[begin Extract provided]

ARTICLE IX:       AGENTS

         Section 1 - Resident Agent: The Company shall have and continuously
         maintain a resident agent, which may be either an individual resident
         in the State of Michigan whose business office is identical with the
         Company's registered office or a Michigan corporation or a foreign
         corporation authorized to transact business in Michigan and having a
         business office identical with the Company's registered office. The
         Board of Directors shall appoint the resident agent.

         Section 2 - Other Agents: The Board of Directors may appoint such other
         agents as may in their judgment be necessary for the proper conduct of
         the business of the Company.

ARTICLE X:        POWERS AND DUTIES

         Section 1 - Directors: The business and affairs of the Company shall be
         managed by the Board of Directors which shall have and exercise all of
         the powers and authority of the Company except as otherwise provided by
         law, by the Articles of Incorporation of the Company or by these
         Bylaws.

         Section 2 - Executive Committee: In the interim between meetings of the
         Board of Directors the Executive Committee shall have and exercise all
         the powers and authority of the Board of Directors except as otherwise
         provided by law. The Executive Committee shall meet from time to time
         on the call of the Chairman of the Board or the Chairman of the
         Committee. The Secretary shall keep minutes in sufficient detail to
         advise fully the Board of Directors of the actions taken by the
         Committee and shall submit copies of such minutes to the Board of
         Directors for its approval or other action at its next meeting.

[end Extract provided]
[begin Record excerpts]

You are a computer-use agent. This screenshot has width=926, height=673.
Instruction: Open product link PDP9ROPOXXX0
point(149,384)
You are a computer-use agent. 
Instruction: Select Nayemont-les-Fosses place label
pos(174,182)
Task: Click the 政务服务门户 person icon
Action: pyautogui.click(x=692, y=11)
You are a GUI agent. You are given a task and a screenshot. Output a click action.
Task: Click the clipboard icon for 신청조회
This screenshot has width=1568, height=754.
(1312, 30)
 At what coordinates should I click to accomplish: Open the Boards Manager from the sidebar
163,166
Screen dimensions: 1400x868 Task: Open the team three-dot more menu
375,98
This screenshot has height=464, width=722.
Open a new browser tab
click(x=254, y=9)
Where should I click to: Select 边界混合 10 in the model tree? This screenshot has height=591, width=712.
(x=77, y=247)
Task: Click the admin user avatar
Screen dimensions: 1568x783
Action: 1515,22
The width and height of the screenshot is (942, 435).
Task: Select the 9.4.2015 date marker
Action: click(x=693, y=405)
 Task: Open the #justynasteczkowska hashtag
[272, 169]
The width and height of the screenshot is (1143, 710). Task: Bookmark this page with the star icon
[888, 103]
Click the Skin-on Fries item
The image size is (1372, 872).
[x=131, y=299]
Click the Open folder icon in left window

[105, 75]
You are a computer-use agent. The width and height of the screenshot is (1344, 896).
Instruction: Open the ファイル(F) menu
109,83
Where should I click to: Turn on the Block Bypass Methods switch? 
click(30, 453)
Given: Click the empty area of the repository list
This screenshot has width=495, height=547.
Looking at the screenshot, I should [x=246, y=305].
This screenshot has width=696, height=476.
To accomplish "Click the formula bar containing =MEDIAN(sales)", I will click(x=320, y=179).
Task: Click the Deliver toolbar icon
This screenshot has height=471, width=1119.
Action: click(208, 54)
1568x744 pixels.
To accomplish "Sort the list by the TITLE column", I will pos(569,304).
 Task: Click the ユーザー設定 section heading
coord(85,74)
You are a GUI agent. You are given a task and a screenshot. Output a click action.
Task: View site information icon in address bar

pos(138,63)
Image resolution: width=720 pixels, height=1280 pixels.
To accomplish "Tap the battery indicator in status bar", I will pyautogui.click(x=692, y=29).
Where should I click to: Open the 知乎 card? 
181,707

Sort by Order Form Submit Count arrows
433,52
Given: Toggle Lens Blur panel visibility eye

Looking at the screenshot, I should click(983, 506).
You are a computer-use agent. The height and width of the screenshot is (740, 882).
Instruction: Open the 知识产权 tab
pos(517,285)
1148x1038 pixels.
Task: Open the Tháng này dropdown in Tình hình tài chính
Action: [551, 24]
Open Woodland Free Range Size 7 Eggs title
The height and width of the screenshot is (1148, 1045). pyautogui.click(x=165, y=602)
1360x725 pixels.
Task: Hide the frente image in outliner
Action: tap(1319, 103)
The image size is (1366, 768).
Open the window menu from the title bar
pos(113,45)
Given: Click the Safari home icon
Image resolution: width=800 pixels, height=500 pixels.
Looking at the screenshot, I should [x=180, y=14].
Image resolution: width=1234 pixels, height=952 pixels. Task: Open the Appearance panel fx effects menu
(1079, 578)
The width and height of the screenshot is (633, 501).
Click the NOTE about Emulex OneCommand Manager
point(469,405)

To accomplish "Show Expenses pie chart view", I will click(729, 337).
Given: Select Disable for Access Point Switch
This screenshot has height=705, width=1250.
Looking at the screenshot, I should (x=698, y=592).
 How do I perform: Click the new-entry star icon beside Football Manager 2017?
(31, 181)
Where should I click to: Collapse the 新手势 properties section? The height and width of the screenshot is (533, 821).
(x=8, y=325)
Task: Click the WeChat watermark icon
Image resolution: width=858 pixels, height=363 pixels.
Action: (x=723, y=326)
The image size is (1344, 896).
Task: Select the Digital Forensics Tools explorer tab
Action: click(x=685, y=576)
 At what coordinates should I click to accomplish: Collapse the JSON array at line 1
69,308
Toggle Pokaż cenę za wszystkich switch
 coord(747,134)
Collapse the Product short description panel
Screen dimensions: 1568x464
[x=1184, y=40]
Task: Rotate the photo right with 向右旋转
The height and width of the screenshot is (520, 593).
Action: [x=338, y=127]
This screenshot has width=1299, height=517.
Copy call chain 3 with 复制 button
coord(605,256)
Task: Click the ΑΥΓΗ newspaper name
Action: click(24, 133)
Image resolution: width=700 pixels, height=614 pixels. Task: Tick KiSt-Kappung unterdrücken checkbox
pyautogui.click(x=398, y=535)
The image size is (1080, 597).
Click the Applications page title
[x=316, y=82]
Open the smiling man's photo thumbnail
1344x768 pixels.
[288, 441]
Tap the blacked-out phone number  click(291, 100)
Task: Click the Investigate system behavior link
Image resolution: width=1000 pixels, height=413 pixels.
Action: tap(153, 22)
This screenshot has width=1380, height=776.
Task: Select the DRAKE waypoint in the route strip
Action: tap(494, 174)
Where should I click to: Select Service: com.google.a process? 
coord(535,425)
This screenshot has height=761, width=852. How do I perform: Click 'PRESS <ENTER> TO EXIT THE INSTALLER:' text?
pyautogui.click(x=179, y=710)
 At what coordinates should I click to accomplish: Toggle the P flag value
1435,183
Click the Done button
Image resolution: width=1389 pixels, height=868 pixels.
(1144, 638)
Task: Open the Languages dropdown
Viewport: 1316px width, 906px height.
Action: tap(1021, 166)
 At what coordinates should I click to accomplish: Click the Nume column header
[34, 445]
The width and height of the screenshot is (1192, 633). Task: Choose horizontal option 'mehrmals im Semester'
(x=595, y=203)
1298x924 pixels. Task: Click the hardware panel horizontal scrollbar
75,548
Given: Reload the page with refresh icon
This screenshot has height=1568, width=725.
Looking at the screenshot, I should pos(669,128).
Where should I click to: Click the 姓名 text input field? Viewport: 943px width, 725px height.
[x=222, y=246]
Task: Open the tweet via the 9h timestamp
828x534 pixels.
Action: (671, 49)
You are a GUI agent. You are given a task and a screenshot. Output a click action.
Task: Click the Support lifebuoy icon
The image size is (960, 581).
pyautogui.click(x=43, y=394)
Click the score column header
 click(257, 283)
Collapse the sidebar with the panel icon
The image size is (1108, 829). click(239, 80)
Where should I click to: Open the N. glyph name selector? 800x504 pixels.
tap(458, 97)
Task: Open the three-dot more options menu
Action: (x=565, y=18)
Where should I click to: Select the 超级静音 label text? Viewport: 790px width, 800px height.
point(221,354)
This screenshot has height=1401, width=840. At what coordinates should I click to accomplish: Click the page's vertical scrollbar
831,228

[end Record excerpts]

## List of tasks
[1] Answer these questions from the bylaws excerpt, one answer per line, marked to match:
(a) Who appoints the Company's resident agent?
(b) On whose call does the Executive Committee meet?
(c) To whom does the Secretary submit copies of the Executive Committee's minutes?
[2] Decide whether each statement agrees with the bylaws excerpt. Answer yes or no and quote the deciding words.
(a) The resident agent may be a foreign corporation.
(b) The Executive Committee meets on a fixed monthly schedule.
(c) The Board of Directors manages the business and affairs of the Company.
[3] Continue the bylaws excerpt on agents and powers from the point where it stops.

## Results for each task
[1]
(a) The Board of Directors.
(b) The Chairman of the Board or the Chairman of the Committee.
(c) The Board of Directors, for its approval or other action at its next meeting.

[2]
(a) Yes: "or a foreign corporation authorized to transact business in Michigan"
(b) No: "The Executive Committee shall meet from time to time on the call of the Chairman of the Board or the Chairman of the Committee."
(c) Yes: "The business and affairs of the Company shall be managed by the Board of Directors"

[3]
         Section 3 - Chairman of the Board: The Chairman of the Board shall
         preside at all meetings of Directors and shareholders; shall perform
         and do all acts and things incident to the position of Chairman of the
         Board; and shall perform such other duties as may be assigned from time
         to time by the Board of Directors or the Executive Committee.

                  Unless otherwise provided by the Board or the Executive
         Committee, the Chairman of the Board shall have full power and
         authority on behalf of the Company to execute any shareholder, member
         or partnership consents and to attend and act and to vote in person or
         by proxy at any meetings of shareholders, members or partners of any
         entity in which the Company may own stock or an interest and at any
         such meeting shall possess and may exercise any and all the rights and
         powers incident to the ownership of such stock or interest and which,
         as the owner thereof, the Company might have possessed and exercised if
         present. If the Chairman of the Board shall not exercise such powers,
         or in the absence or inability to act of the Chairman, the President
         may exercise such powers. In the absence or inability to act of the
         President, a Vice Chairman, if any, may exercise such powers. In the
         absence or inability to act of a Vice Chairman, any Vice President may
         exercise such powers. The Board of Directors or Executive Committee by
         resolution from time to time may confer like powers upon any other
         person or persons.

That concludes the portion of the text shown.